El convencimiento de que la protección y la participación son centrales en la crianza de nuestra niñez trasciende fronteras ideológicas y culturales. El Estado Plurinacional de Bolivia tiene una de las Constituciones más progresistas de la región, que ha reconocido que los niños son sujetos de derechos. Un paso fundamental en la profundización de su democracia. Este reconocimiento jurídico no necesariamente significa que la gente haya incorporado los preceptos morales y éticos que encierra y que esté dispuesta a aceptarlos y ponerlos en práctica. Enfrentamos situaciones muy complejas como la violencia, y la única manera de superarlas es tomando decisiones inmediatas, como la reciente ley que declara 2012 el año de la no violencia y obliga a una acción mancomunada del Estado, la comunidad y del sector privado.

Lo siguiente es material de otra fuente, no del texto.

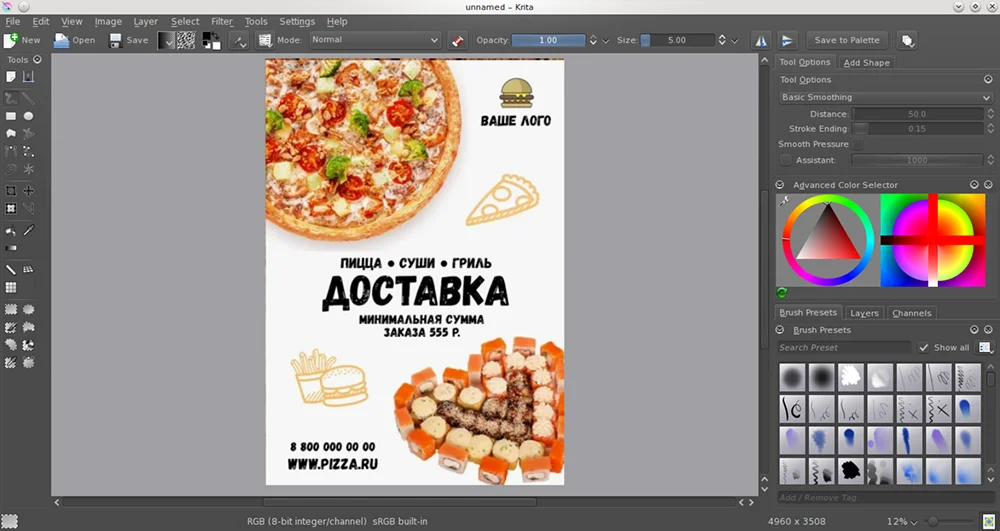
Task: Toggle eraser mode icon in toolbar
Action: pos(458,41)
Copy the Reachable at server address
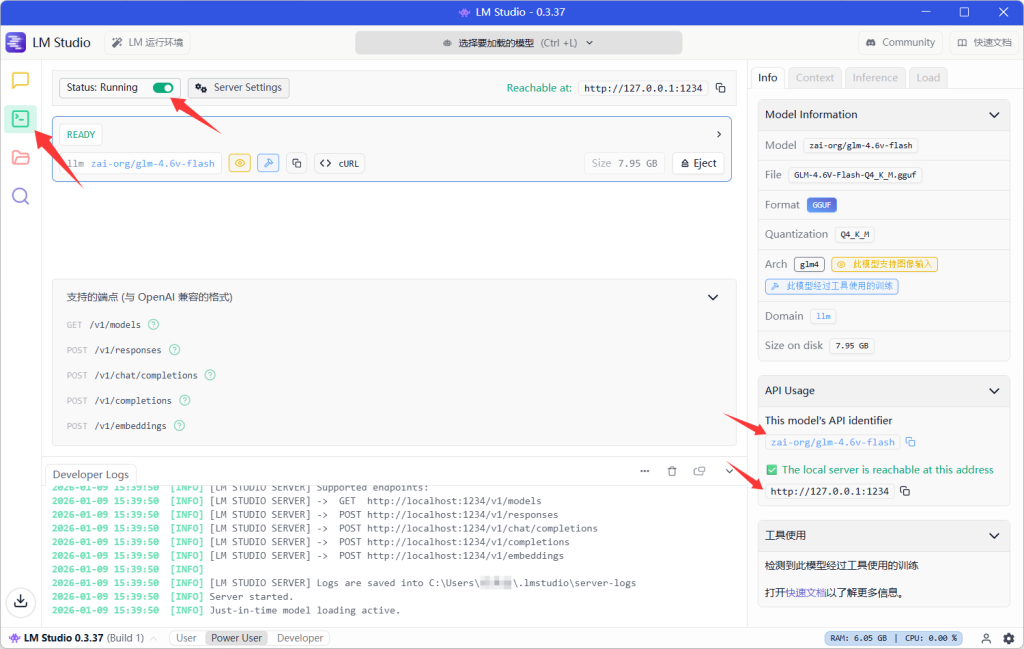This screenshot has height=649, width=1024. click(x=721, y=88)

La participación de la niñez en protestas sociales es otra de estas situaciones que provoca efectos devastadores en sus vidas (miedo, incertidumbre, retraso en su desarrollo psicosocial y los cambios de condiciones climáticas, por ejemplo) que pueden provocarles enfermedades, mucho cansancio y los somete a riesgos innecesarios tales como abuso, maltrato, accidentes y, en el peor de los casos, puede causarles la muerte, tal y como ha ocurrido repetidamente en los últimos meses. También los aleja de la escuela, con consecuencias negativas en su aprovechamiento académico y en la generación de estrés debido al ausentismo prolongado de días y hasta meses de sus clases.

Los dirigentes, padres y madres, y comunidades involucradas en este tipo de actos deben comprender el daño que  provocan a la niñez. Respetamos, entendemos y apoyamos la importancia que tiene la socialización cultural para muchos de los pueblos indígenas y comunidades del país. También reconocemos sus derechos colectivos y abogamos por su respeto y fortalecimiento. Sin embargo, en este caso me duele ver a niñas y niños enfermos, cansados, con miedo y enfrentando los riesgos mencionados. Así como las culturas de estos pueblos han incorporado elementos que no necesariamente formaban parte de su tradición ancestral en un contexto de diálogo intercultural, es el momento de que se reflexione acerca de cómo pueden evitarse estos riesgos innecesarios a sus hijos e hijas. Estamos convencidos del compromiso que tienen las comunidades y pueblos en favor de los derechos de la niñez.

Insto a las organizaciones indígenas y movimientos sociales a reflexionar y trabajar para asegurar el cuidado y protección de sus niños y niñas, buscando alternativas de solución a sus demandas y problemas sociales reconociendo el interés superior de la niñez.

La construcción de una sociedad basada en la igualdad, tolerante y respetuosa de las diferencias debe incluir a todos los grupos sociales, incluyendo, de manera prioritaria, a la niñez. Adhiero en ese sentido el pronunciamiento de nuestra Coordinadora Residente del Sistema de Naciones Unidas, quien ha hecho un llamado para que los conflictos se resuelvan a través de procesos de diálogo. Para los niños y niñas esto no sólo contribuirá a su protección sino a darles un ejemplo y a enseñarles que efectivamente es posible convivir con gente que piensa distinto a uno. Hago, en este sentido, un llamado a las autoridades y a todos los sectores involucrados a que hagan todo lo posible para promover que los conflictos sociales y políticos se resuelvan pacíficamente, a través de la construcción de acuerdos duraderos.